Learning mechanisms for global tasks
Training using global motion has been found to transfer between eyes [15, 59]; increase sensitivity for detection and discrimination [5]; help recover some of the blind field for cortically blind subjects [5]; and reduce contrast thresholds for drifting stimuli [58]. Huxlin et al., (2009) [5] suggested that extensive training using global motion may result in general improvements in visual sensitivity, and proposed that the improvements may be a result of the feedback connections from V5 to V1. Huxlin et al., (2009) [5] explain their findings using the Reverse Hierarchy Model of perceptual learning [54] and propose that training may stimulate and reactivate “intact islands” of activity.
Levi et al., (2014) [58] also found transfer of learning in a control population. Transfer occurred from global motion to contrast sensitivity, a task known to be processed in an early visual area where cells are narrowly tuned [67]. Levi et al., (2014) [58] suggested that improvements in their study may be due to the combination of learning a global motion task, at a higher cortical level, while simultaneously being exposed to high contrast, broad-frequency random dot stimuli. Levi et al., (2014) [58] remarked that a striking result from their findings was the particular improvement in direction discrimination for low spatial frequency stimuli, despite training with broadband random dot stimuli. They consider these findings evidence for a broad transfer of learning, across spatial frequency, in the primary visual areas, and that the learning achieved through training on global tasks differs fundamentally from that from local tasks.

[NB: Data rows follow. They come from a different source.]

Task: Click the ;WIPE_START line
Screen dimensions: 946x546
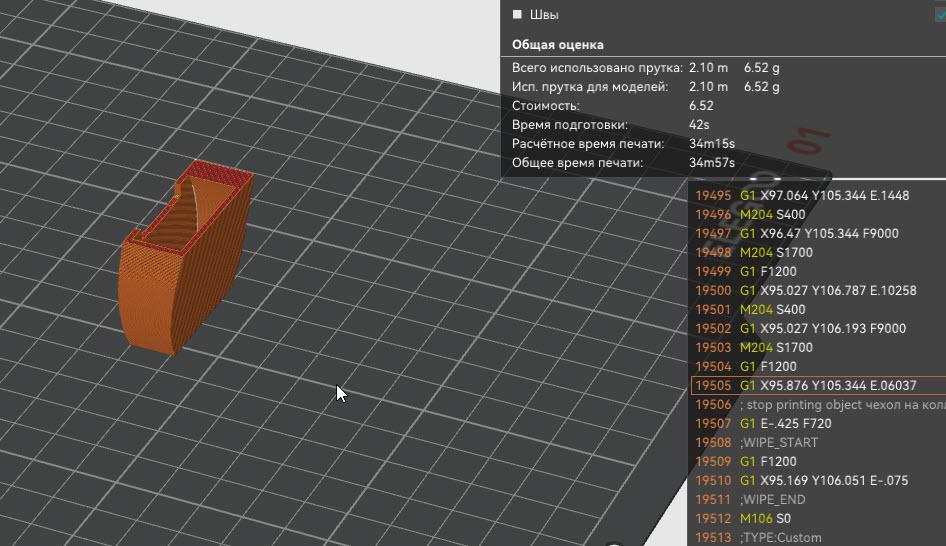Action: pos(778,443)
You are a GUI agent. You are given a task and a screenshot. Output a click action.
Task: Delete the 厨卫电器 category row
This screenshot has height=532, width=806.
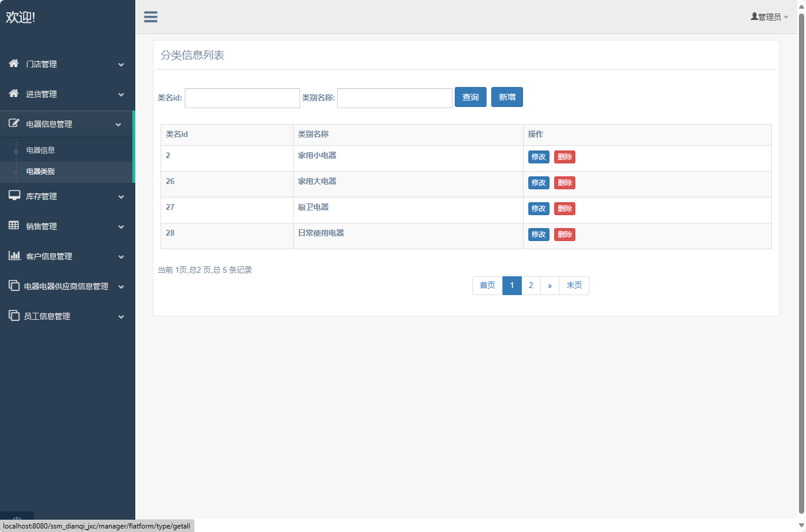(564, 209)
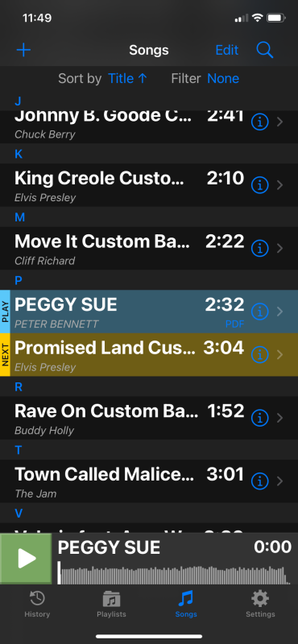
Task: Show info icon for Move It song
Action: pos(260,249)
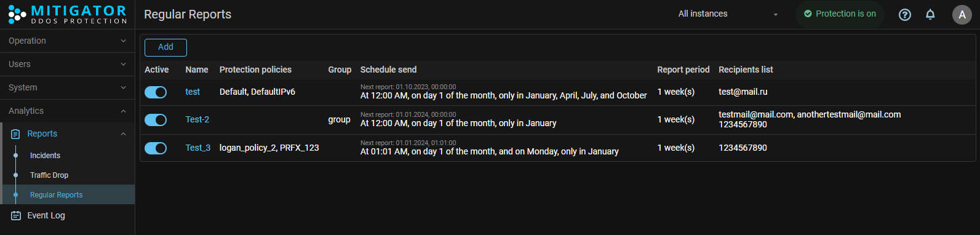Sort by Schedule send column header
Screen dimensions: 980x235
pyautogui.click(x=388, y=70)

Greater transfer of learning is proposed to occur through the re-weighting of high-level perceptual units, which tend to generalise across stimulus properties to a greater degree than low-level perceptual neurons [34, 58]. However, physiological evidence of training on global motion tasks suggests that, as in training for the discrimination of local image properties, learning changes the weighting between the sensory neurons (in this case direction selective neurons in V5) and neurons involved in the decision making process, rather than altering the sensory neuron’s properties [102]. Given the differences in spatial and temporal frequency tuning of processing between the local and global levels [60, 67, 84], it is important to determine the degree of specificity for low-level stimulus properties when training with global stimuli. This allows us to determine whether the degree of transfer is limited by the tuning properties of global detectors, in the same way as for information encoded purely locally, and thus whether the involvement of sensory mechanisms is the same for the two levels of processing.
Current study: Learning transfer from global motion
Levi et al., (2014) [58] found that after training on global motion tasks, with a broadband frequency range, observers showed an increase in contrast sensitivity. However, broad frequency stimuli contain both high and low frequencies, and contrast detection is known to be associated with processing in early visual areas [21, 103, 104]. Therefore, if part of the learning mechanism for global motion operates at the early, local processing stage, this may explain the transfer of learning they found, since the broadband stimuli used would activate neurons with a range of spatial frequency tuning. This would support the model of learning which asserts that learning changes involve early, local receptive cells [17, 18, 26].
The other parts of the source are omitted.